Two reasons to invest now

De Grip believes that right now, in the middle of this corona crisis, companies should invest in training their employees. ‘Simply because many studies show that training employees can have a very high return. In 2012, Jan Sauermann and I published a study in The Economic Journal that found that one week of targeted training can lead to a 10% increase in employee productivity. These particular trainings focused on the so-called skill gaps of the employees, which means they had a direct need for that training in their daily work. The study also showed that targeted training increased informal learning among employees. After the training, they had a sharper eye on what they were doing and therefore got more out of their work. Another very interesting outcome was that their direct colleagues' productivity appeared to have increased because they received all kinds of tips from their trained colleagues. Of course, the impact was less important than for those employees that received the training.’

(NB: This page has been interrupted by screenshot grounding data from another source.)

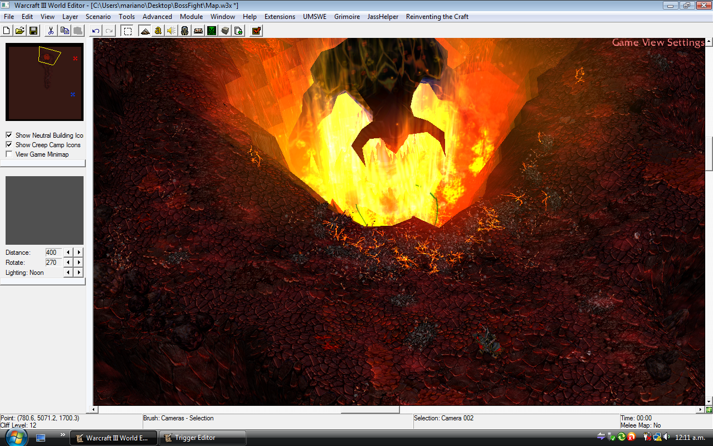This screenshot has height=446, width=713.
Task: Open the Trigger Editor 'a' icon
Action: pyautogui.click(x=158, y=31)
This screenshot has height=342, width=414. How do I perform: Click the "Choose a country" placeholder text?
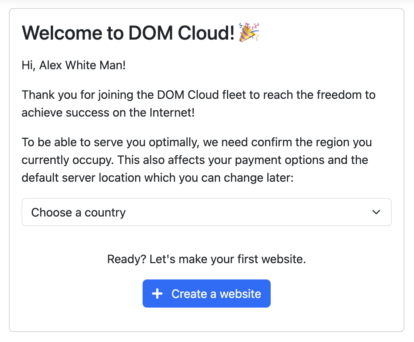(79, 212)
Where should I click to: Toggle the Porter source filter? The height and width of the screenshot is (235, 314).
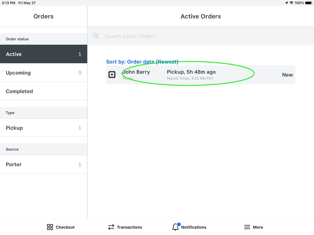pos(44,164)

De Grip adds: ‘A second important reason for investing in training right now is the positive signal that you send as an employer to your employees. You show them that they work for a good employer that has confidence in its own future. You indicate that you want to keep your employees on board, which prevents them from job shopping.’

Publication McKinsey & Company

Andries de Grip's opinion is also supported by a recent publication by consultancy firm McKinsey & Company, titled “To emerge stronger from the COVID-19 crisis, companies should start reskilling their workforces now”. It states that even before the current crisis, changing technologies and new ways of working were disrupting jobs, and employees need other skills to do them. The coronavirus has made this need more urgent. McKinsey & Company even advises companies to increase their training budget during this time of crisis in order to cope with the changes. They must then ‘craft a talent strategy that develops employees’ critical digital and cognitive capabilities, their social and emotional skills, and their adaptability and resilience’, states the publication.

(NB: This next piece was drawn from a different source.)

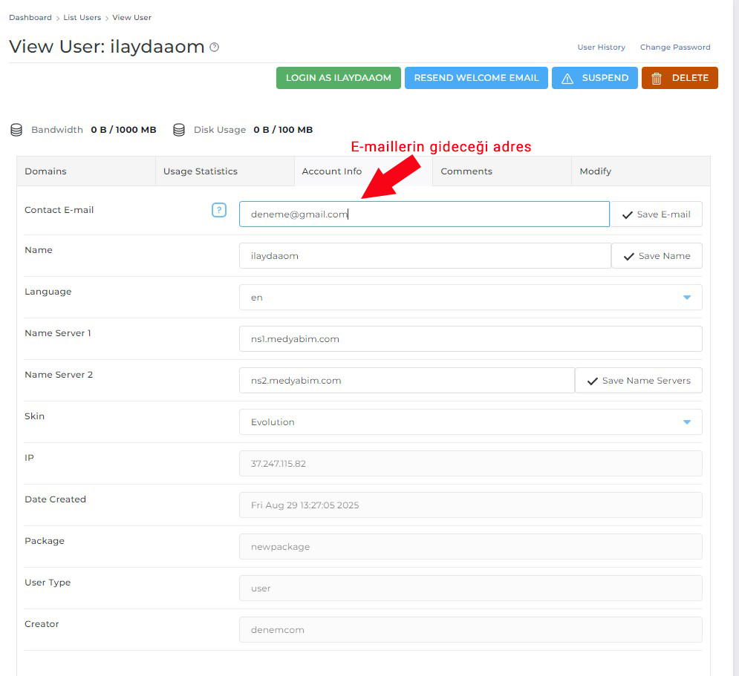Save the contact e-mail address
The height and width of the screenshot is (676, 739).
click(x=656, y=214)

De Grip agrees with the advice from McKinsey. ‘As with other crises, you can see that the corona crisis reinforces certain trends. We have been conducting research within the metal and electrical engineering sector for years, and it shows among other things that a number of skills are becoming increasingly important for technically trained people. We expect that this will also apply to other professions. These skills, which we call PROFI skills, largely correspond to the skills mentioned in the McKinsey publication. In Dutch, PROFI stands for Problem-solving ability, Relationships with customers, Dealing with change, Flexibility and Initiative. The corona crisis makes the importance of these five competencies even greater. Dealing with change is currently a very valuable competence, but problem-solving ability stands above the rest. It is not without reason that this is part of many programmes and courses offered by Maastricht University. During a crisis like this, we see that the new ways of working from home and the search for a renewed revenue model for the one-and-a-half-metre-society are increasing the need for problem-solving ability and the other PROFI skills.’